Trump Lawyer and Former OAN Host Subpoenaed in Smartmatic’s Election Defamation Lawsuits: Report

 

Christina Bobb

Smartmatic, the electronic voting company at the center of various debunked right-wing election conspiracies, subpoenaed Trump lawyer and former OAN host, Christina Bobb, on Tuesday as part of the company’s ongoing defamation lawsuits.

The subpoena requires Bobb to “provide records related to the 2020 presidential election as well as communications concerning the Trump administration, the Trump campaign, Fox News, and Rudy Giuliani,” Insider reported.

Smartmatic sued OAN, One America News Network, in federal court in November 2021. The lawsuit, which a judge ruled in June will continue to move forward despite challenges, alleges “the network ‘reported a lie’ and spread fraud claims about the company—whose machines were only used in California in 2020—knowing they were false,” reported Forbes.

Filed in New York state court, the subpoena is part of an evidence-gathering effort by Smartmatic’s legal team to make the case that various right-wing figures and news outlets knowingly defamed the company by pushing voter fraud allegations they knew to be false.

Insider noted that Bobb herself was involved in pushing election conspiracies while on-air with OAN:

Bobb was a correspondent at the far-right TV company One America News during the 2020 election.

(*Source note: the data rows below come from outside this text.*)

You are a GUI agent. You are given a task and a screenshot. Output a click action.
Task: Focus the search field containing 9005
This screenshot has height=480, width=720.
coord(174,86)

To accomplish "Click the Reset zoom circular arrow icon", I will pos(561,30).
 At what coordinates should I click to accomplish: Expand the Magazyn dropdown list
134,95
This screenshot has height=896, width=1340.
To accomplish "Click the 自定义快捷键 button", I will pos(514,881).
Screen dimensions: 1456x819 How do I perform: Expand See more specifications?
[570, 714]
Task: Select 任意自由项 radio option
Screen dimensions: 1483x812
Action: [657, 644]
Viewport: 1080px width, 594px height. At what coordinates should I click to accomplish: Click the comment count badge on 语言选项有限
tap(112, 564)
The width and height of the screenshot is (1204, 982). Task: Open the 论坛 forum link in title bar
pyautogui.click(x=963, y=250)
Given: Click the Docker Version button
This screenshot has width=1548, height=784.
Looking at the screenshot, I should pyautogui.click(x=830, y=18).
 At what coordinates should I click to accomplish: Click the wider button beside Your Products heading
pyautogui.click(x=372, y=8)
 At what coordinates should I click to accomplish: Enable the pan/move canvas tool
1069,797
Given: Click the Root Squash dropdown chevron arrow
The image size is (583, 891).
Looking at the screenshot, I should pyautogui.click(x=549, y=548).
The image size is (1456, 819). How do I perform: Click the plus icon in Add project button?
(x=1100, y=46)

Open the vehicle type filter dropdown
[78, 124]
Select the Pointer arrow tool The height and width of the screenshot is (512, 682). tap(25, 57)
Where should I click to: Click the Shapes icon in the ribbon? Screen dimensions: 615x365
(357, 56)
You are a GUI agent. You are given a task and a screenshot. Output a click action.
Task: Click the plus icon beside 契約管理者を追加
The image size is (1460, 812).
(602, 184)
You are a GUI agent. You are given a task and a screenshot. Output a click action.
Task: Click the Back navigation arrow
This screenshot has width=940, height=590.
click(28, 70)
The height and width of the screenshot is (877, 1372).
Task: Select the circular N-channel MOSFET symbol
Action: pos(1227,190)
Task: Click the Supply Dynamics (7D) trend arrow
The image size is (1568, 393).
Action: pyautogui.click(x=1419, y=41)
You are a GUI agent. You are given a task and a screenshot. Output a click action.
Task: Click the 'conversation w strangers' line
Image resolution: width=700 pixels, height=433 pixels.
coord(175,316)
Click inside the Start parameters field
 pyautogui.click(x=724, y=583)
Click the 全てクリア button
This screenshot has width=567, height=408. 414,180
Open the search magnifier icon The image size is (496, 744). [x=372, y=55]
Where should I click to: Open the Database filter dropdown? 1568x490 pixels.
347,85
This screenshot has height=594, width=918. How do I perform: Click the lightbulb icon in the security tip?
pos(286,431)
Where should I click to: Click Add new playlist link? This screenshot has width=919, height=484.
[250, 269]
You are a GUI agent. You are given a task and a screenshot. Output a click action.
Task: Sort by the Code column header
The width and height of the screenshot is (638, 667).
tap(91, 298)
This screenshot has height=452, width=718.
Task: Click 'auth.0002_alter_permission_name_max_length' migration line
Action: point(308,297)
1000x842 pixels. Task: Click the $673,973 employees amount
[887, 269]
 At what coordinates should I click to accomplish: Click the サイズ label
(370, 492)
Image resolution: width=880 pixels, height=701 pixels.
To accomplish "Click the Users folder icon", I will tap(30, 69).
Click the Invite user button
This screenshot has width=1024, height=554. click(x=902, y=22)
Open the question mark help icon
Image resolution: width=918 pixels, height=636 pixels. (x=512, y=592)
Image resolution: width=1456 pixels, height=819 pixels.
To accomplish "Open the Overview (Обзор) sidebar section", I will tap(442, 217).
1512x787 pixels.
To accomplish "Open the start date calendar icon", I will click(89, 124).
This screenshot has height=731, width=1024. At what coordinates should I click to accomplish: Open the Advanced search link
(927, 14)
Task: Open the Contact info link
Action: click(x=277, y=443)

She aired an infamous interview with Ed Solomon, a Long Island-based swing-set installer who purported to be an “expert mathematician” who claimed Biden’s electoral victory in Georgia was impossible.

Bobb made headlines in recent months as she signed a certified letter declaring all materials taken from the White House to Mar-a-Lago by former President Donald Trump had been returned to the National Archives, an action which could land Bobb in all kinds of legal trouble as that letter turned out to be false.

Forbes notes that Smartmatic is also suing Mike Lindell and Sydney Powell, as well as Fox News and its anchors Lou Dobbs and Maria Bartiromo in February 2021, alleging they “engaged in a conspiracy to spread disinformation about Smartmatic.”

“New York Supreme Court Justice David B. Cohen ruled in March that the $2.7 billion lawsuit can move forward against those defendants—but not against anchor Jeanine Pirro, who was also named in the suit,” Forbes reported on the state of those suits.